┌──

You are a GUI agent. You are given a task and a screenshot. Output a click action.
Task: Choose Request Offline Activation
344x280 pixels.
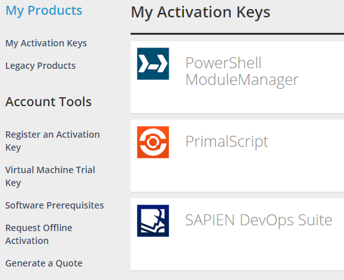39,234
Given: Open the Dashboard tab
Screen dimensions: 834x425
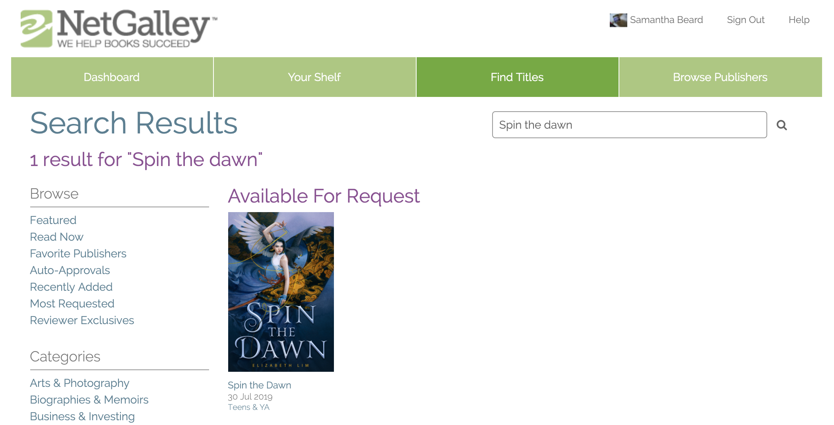Looking at the screenshot, I should 112,77.
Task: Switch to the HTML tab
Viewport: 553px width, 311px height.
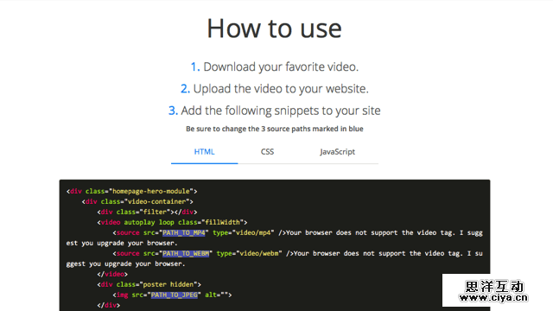Action: pos(204,152)

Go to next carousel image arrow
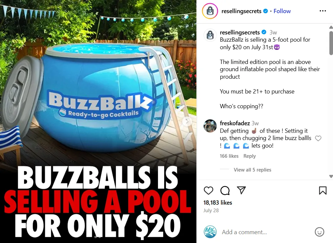tap(187, 121)
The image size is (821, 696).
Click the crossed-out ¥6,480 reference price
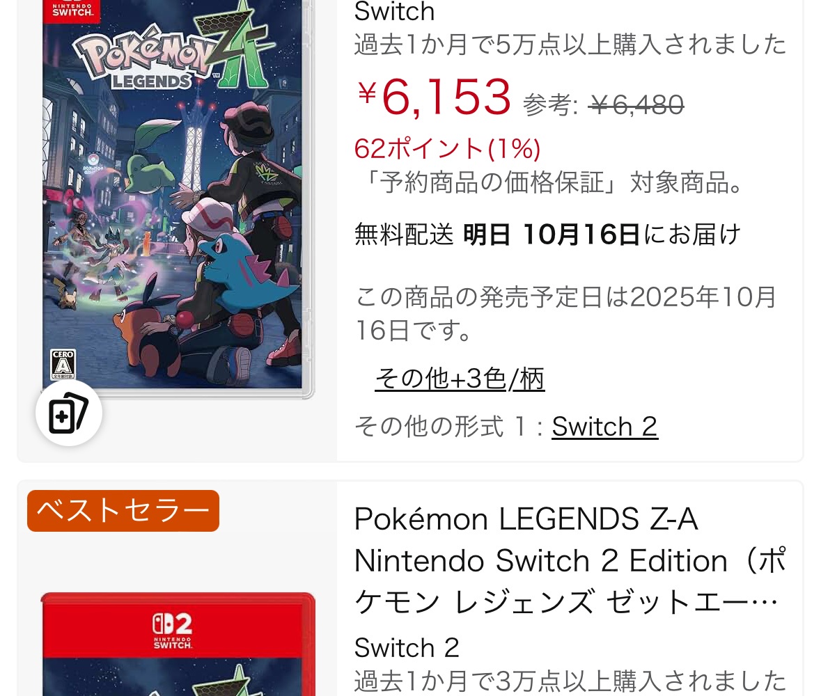[x=636, y=104]
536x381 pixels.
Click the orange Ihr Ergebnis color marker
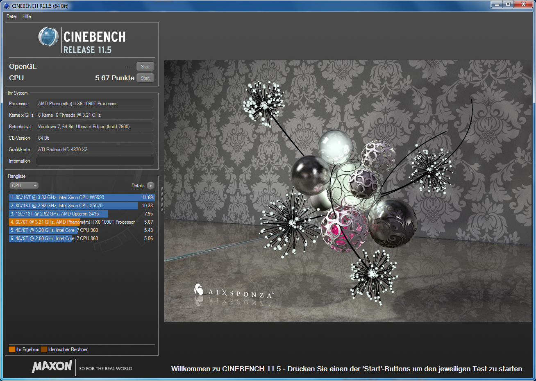[x=11, y=349]
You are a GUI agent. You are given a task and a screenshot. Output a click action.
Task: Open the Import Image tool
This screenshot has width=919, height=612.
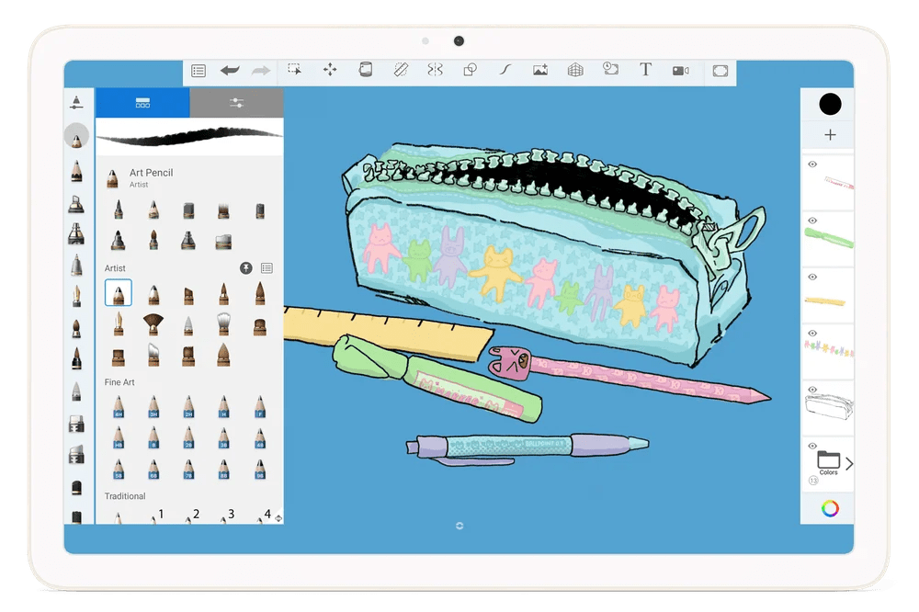[540, 70]
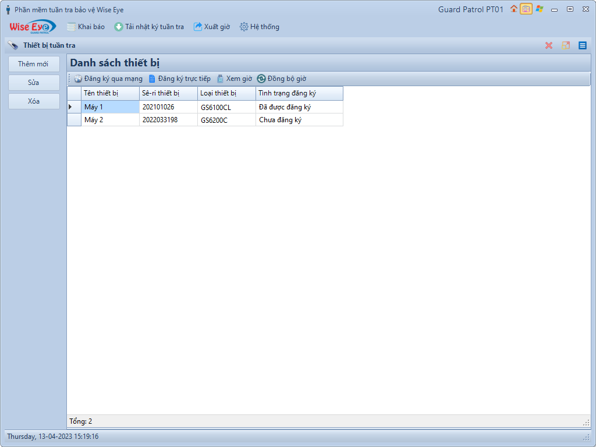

└──

▸ **WORK REQUEST**
Images in the records must not be repeated; everything else should be returned exactly.

▸ **SOLUTION FOR THIS PROBLEM**
You are a GUI agent. You are given a task and a screenshot. Output a click action.
Task: Choose Request Offline Activation
344x280 pixels.
39,234
Given: Open the Dashboard tab
Screen dimensions: 834x425
Looking at the screenshot, I should 112,77.
Task: Switch to the HTML tab
Viewport: 553px width, 311px height.
Action: pos(204,152)

Go to next carousel image arrow
tap(187, 121)
The image size is (821, 696).
Click the crossed-out ¥6,480 reference price
[x=636, y=104]
536x381 pixels.
Click the orange Ihr Ergebnis color marker
[x=11, y=349]
You are a GUI agent. You are given a task and a screenshot. Output a click action.
Task: Open the Import Image tool
This screenshot has width=919, height=612.
[540, 70]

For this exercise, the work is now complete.